Bizim eğitim sistemimiz şu temeller üzerine kurulmalı: (1) Millî kimlik, (2) Millî kültür, (3) Evrensel değerler., (4) Bilgelik.

Eğitim laikliğe hizmet edecekmiş, Kemalizme hizmet edecekmiş, artık bu kuruntuları terk etmeliyiz. Eğitim Hakka, Türkiyeye ve insanlığa hizmet edecektir, o kadar. İdeolojik eğitim bir heyuladır.

Çoğunluğu oluşturan Türkiye Müslümanlarının, laik Fransadaki Katolik okullarına benzer çok güçlü liseler açmaları gerekir.
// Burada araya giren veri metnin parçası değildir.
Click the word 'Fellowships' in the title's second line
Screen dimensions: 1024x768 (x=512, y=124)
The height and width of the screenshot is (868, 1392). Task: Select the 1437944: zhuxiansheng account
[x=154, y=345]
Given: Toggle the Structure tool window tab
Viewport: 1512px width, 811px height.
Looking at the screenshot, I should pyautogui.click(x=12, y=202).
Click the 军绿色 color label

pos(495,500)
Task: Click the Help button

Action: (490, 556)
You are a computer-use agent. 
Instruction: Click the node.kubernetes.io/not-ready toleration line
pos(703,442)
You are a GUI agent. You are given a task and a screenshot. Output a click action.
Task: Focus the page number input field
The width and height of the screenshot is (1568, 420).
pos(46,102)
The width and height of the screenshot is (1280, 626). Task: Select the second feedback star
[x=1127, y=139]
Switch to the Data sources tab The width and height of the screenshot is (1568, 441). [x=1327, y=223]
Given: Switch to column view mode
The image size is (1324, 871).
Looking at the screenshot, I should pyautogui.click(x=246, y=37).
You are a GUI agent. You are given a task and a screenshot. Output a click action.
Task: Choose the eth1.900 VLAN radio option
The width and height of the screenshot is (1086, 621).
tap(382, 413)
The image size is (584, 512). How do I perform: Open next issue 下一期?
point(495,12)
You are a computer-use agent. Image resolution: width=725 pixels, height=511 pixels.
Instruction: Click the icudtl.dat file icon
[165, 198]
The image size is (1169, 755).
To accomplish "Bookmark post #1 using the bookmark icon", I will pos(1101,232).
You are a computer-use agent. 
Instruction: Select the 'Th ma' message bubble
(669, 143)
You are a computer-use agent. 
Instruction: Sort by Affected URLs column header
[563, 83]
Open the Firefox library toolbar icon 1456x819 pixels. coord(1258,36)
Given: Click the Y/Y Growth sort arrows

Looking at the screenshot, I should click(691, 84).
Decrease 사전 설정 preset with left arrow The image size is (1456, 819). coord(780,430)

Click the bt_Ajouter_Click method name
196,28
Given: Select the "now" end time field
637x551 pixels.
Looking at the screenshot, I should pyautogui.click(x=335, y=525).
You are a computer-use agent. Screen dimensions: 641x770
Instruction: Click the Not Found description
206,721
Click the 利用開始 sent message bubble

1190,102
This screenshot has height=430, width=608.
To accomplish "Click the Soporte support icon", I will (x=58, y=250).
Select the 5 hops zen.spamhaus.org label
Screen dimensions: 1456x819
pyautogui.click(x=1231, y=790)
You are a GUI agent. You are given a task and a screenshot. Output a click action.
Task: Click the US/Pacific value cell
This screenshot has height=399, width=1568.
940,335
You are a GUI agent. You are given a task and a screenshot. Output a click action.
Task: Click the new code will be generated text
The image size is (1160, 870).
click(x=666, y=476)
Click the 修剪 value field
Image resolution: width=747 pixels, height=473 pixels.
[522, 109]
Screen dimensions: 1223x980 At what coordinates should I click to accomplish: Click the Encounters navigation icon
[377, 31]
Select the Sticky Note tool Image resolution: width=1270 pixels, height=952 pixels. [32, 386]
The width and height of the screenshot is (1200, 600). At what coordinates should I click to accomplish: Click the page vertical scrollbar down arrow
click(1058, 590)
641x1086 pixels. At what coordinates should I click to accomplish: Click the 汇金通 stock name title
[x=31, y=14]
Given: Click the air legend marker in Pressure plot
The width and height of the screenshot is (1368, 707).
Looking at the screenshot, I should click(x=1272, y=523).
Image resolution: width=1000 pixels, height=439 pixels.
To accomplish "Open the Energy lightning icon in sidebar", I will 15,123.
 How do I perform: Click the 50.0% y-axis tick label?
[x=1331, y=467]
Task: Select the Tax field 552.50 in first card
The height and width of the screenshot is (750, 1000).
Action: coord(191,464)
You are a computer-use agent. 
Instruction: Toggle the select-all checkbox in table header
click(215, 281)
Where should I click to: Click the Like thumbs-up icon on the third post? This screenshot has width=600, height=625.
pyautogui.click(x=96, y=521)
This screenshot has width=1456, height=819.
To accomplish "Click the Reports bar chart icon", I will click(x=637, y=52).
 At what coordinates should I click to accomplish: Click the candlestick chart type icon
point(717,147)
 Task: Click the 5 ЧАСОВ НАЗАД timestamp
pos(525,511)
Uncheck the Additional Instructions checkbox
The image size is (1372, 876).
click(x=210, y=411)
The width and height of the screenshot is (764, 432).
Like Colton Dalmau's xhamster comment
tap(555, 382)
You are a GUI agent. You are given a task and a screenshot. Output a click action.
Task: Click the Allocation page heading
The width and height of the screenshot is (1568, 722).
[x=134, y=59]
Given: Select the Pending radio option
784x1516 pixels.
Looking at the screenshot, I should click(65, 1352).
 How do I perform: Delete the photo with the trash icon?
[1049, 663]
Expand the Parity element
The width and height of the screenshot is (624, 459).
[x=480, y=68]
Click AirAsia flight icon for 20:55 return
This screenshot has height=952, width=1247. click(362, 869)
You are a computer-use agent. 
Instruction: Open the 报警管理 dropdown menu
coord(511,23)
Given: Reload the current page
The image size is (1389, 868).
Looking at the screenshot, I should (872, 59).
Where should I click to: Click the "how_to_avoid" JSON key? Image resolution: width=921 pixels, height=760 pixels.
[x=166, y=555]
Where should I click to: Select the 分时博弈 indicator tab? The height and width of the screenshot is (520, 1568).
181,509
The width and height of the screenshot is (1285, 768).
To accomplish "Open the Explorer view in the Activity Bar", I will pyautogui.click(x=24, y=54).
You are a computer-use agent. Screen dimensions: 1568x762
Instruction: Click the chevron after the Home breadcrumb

Anketlerde, Müslüman okullar ön sırada yer almalıdır. Bir ankete göre Fransada bu sene bir bölgede birinci, genelde dördüncü olan İbn Rüşd İslam lisesi gibi başarılı parlak okullarımız olmalıdır.


 
Eğitim Müslümanlar için bir ölüm kalım meselesidir.

Müslümanlar, ya eğitim işlerinde başarılı olur, öne geçerler, yahut zillet ve esaret içinde yaşarlar.

Yeni açılacak özel İslam liseleri, 1868 ile 1912 yılları arasındaki Galatasaray Sultanisine benzemelidir. Galatasayda bütün Müslüman öğrencilerin vakit namazlarını okulun camiinde, okulun resmî imamının ardında cemaatle kılmaları o tarihlerde mecburî idi. (Lisenin altı yüz talebe alabilen çini mihraplı, minberli büyük camii 1924’te, son Halife Abdülmecid Efendi sürüldükten sonra kapatılıp İzci Odası yapılmıştır. İnternette silik bir fotoğrafı vardır.)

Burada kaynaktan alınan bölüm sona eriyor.